* **Entradas da tarefa**:

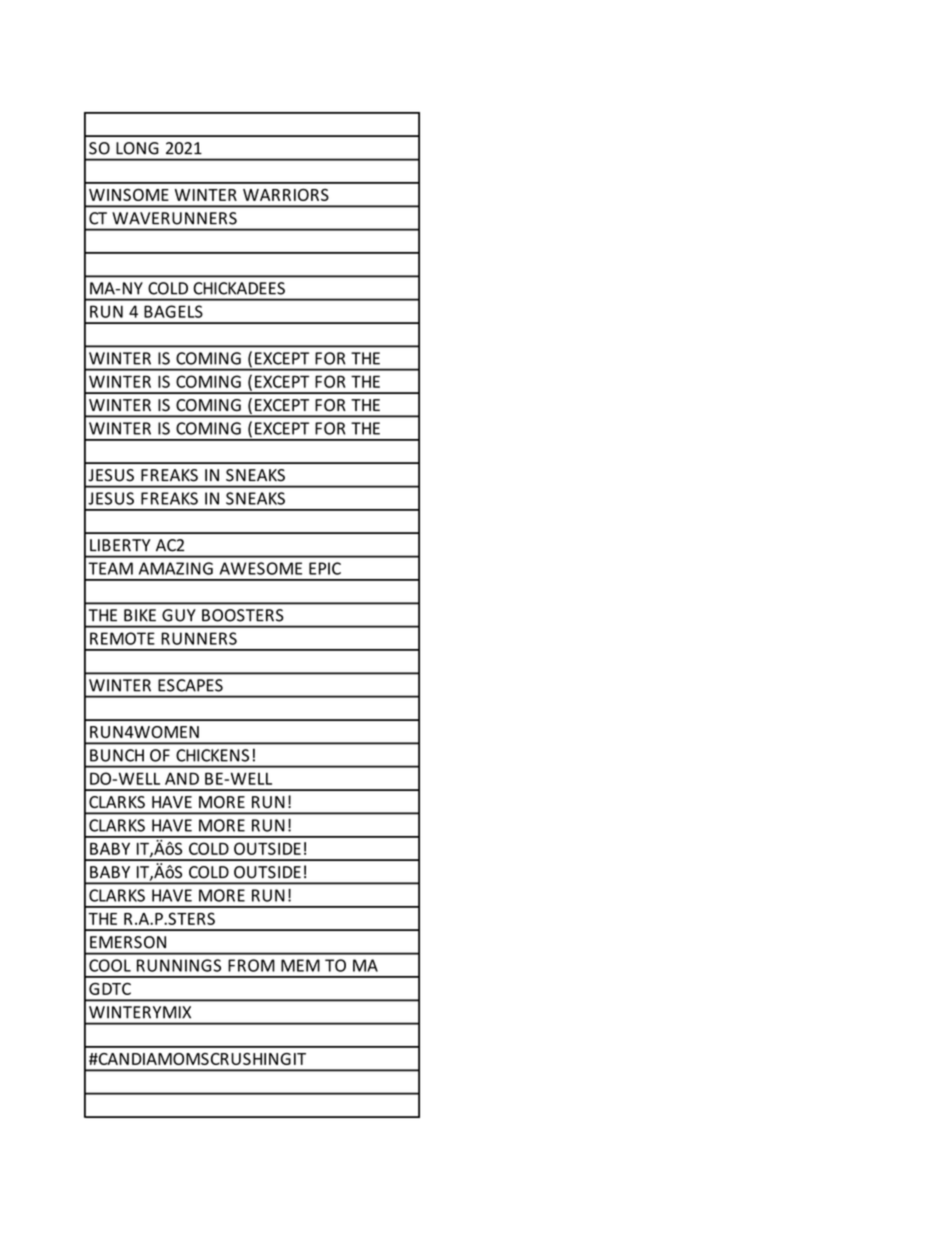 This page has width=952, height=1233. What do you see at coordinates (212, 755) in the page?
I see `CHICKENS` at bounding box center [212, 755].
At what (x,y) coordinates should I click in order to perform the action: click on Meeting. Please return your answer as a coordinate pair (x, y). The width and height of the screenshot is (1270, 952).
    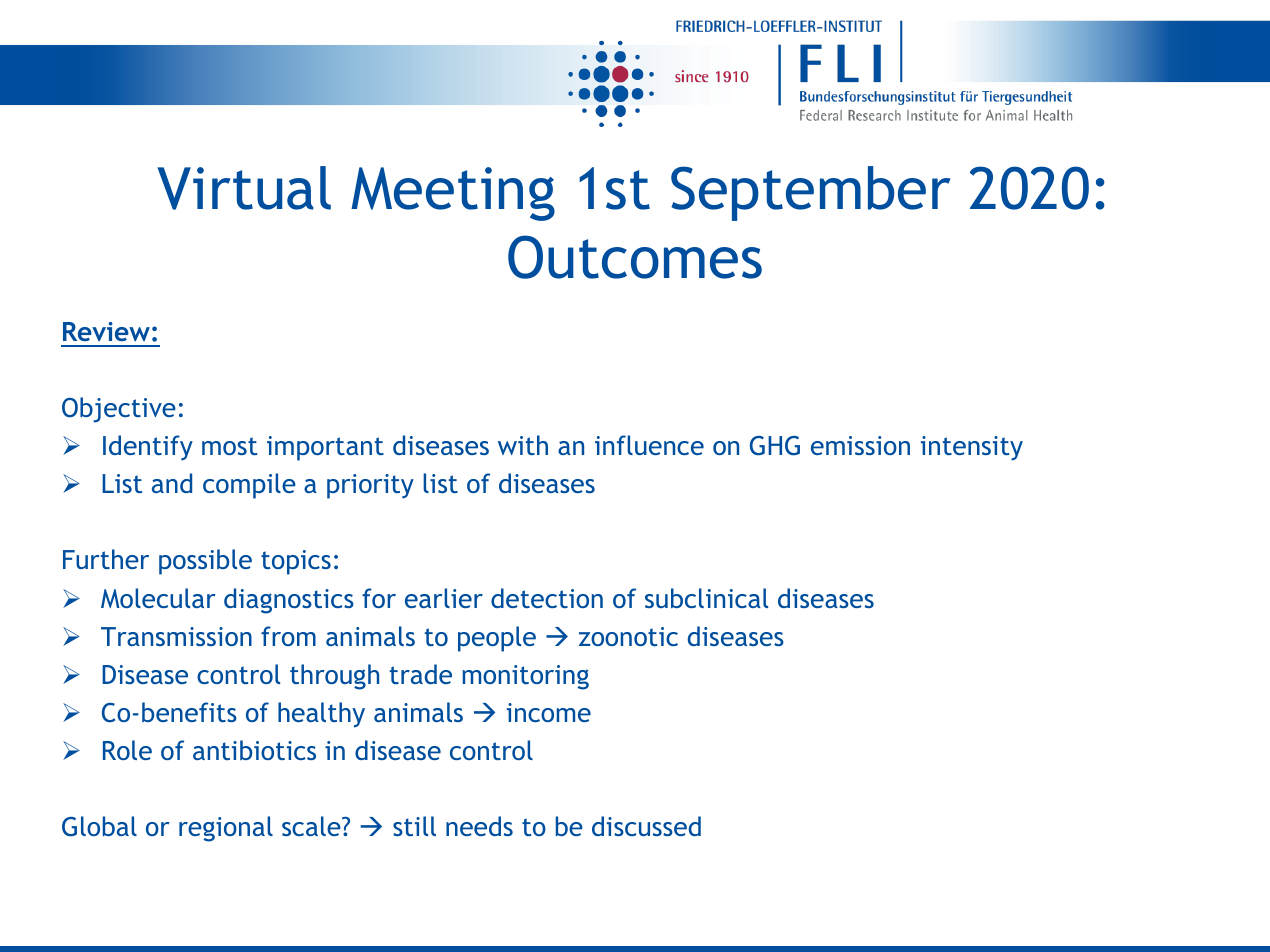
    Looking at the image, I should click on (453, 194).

* * *

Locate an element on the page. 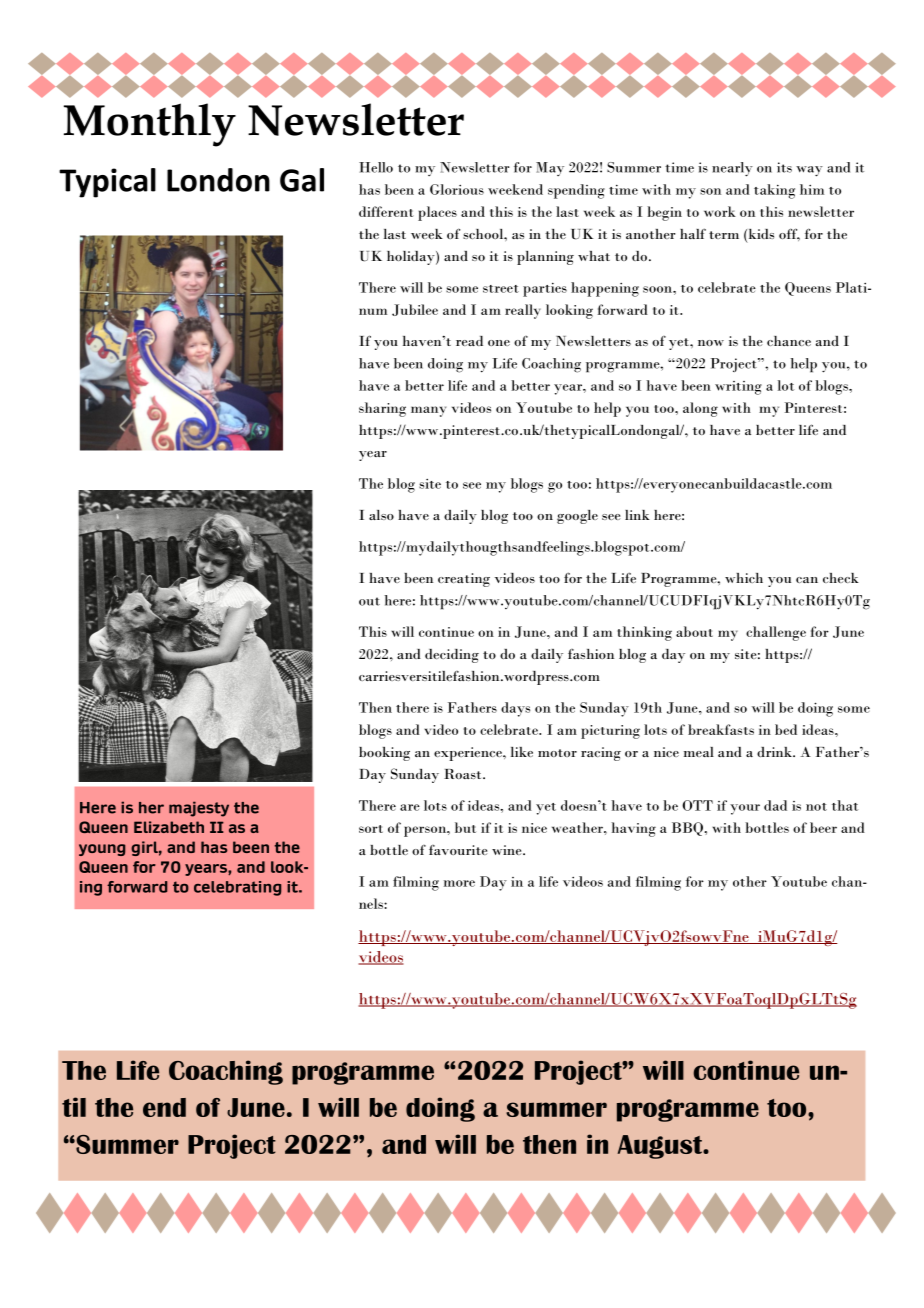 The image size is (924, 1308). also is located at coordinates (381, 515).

* **Requisitos da tarefa**: Transcreva sem alterações o trecho que vai da linha que contém "This page has" até a linha que contém "Looking at the", ambas incluídas. Deixe as imagens fora da resposta.

* **Resultado**:
 This page has width=952, height=1233. What do you see at coordinates (212, 755) in the page?
I see `CHICKENS` at bounding box center [212, 755].
At what (x,y) coordinates should I click in order to perform the action: click on Meeting. Please return your answer as a coordinate pair (x, y). The width and height of the screenshot is (1270, 952).
    Looking at the image, I should click on (453, 194).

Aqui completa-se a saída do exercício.